A home inspection is a key step in the home buying process and thoroughly examines the condition and safety of a home. It’s designed to protect home buyers and ensures the home they’re moving into is safe to live in and free of defects. They give buyers an opportunity to understand if there are any major issues within the home before moving in. In some cases, they can reveal dangerous issues in a home that may even impact a buyer's choice to move in.
A home inspection is conducted by a qualified professional who examines key areas in the interior and exterior of the home.
There are some areas that home inspections don’t cover. For example, home inspectors will not cut open drywall or insulation to examine inside the walls. They also won’t check your sewer lines, the inside of chimneys or behind electrical panels.
A general home inspection can take roughly 1 to 3 hours, depending on the size and age of the home, as well as other key factors. Shortly after, the home inspector will provide a report that lists any concerns, issues or defects that need to be repaired.
Home inspections can range from $300-$600 or more, depending on the type, size, location and age of the home. Note: Depending on what your inspector covers and finds during the initial inspection, you may need to hire additional specialists for further inspection.
Believe it or not, home inspections are also a key step in the mortgage approval process. While it’s not mandatory, many lenders request that home buyers get an inspection before approving financing. Ruling out any issues before taking ownership can save home buyers thousands of dollars and minimizes financial risk in the long run.

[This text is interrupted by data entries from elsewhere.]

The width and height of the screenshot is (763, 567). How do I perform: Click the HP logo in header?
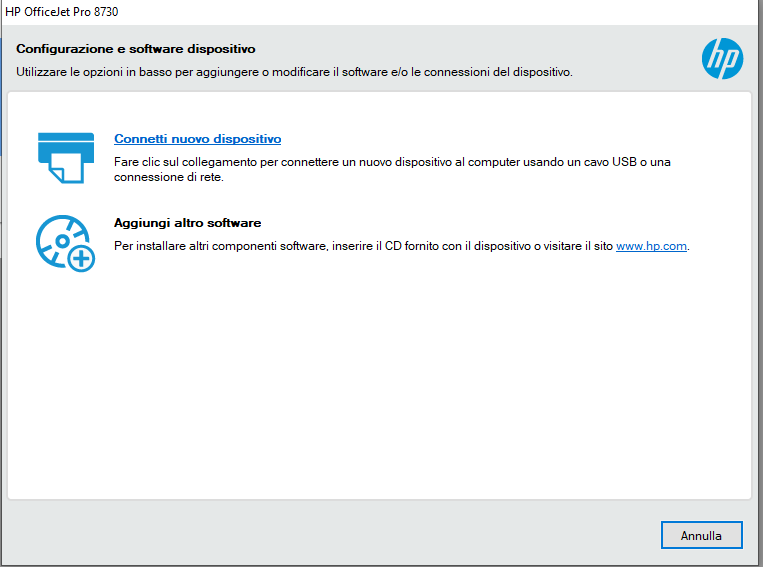[x=722, y=58]
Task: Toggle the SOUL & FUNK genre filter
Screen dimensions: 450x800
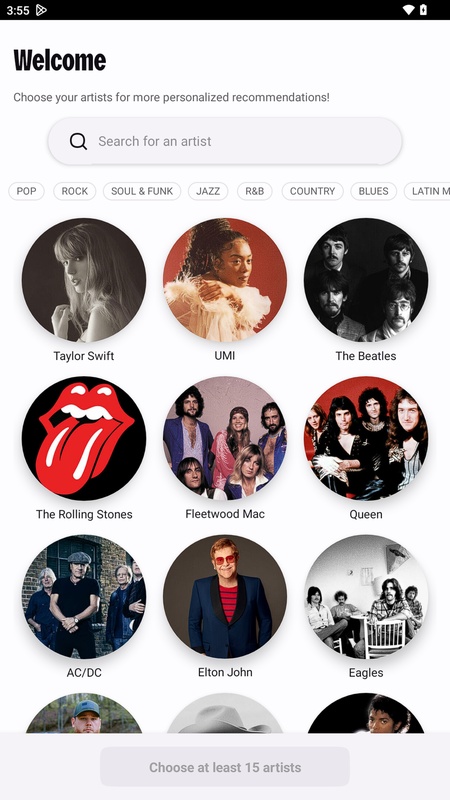Action: [x=142, y=191]
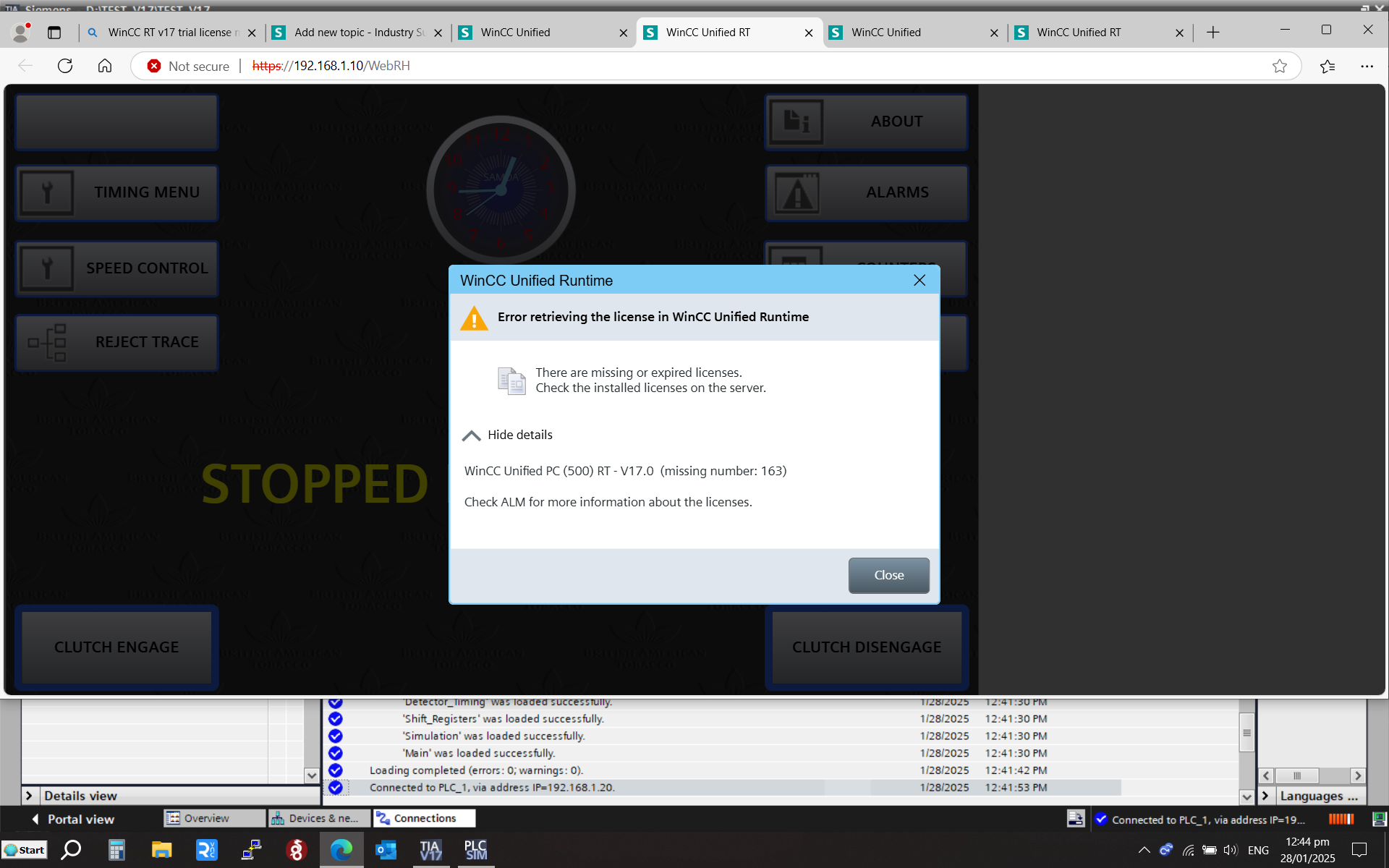Refresh the browser page
The image size is (1389, 868).
tap(65, 66)
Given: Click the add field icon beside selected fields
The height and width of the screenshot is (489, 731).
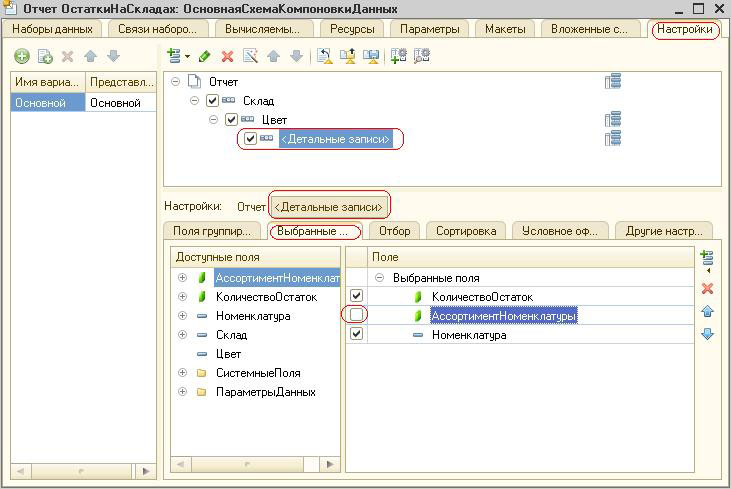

A home inspection contingency is a clause that can be included in the offer agreement (also known as a due diligence contingency). It gives the buyer a right to conduct a home inspection and back out of the purchase (free of penalty) within a specific time frame, should the home inspection reveal defects or concerns. If that’s the case, the buyer can back out completely or renegotiate the agreement with the seller to either amend the purchase price or have them pay for the repairs.
At the end of the day, a home inspection is one more step you can take as a home buyer to be prepared. It can save you thousands of dollars and give insight into what you can expect down the line as far as repairs go. At Homewise, our team of dedicated mortgage advisors help every home buyer understand everything that’s involved in the buying process, including a home inspection, so they can make the best purchase decision.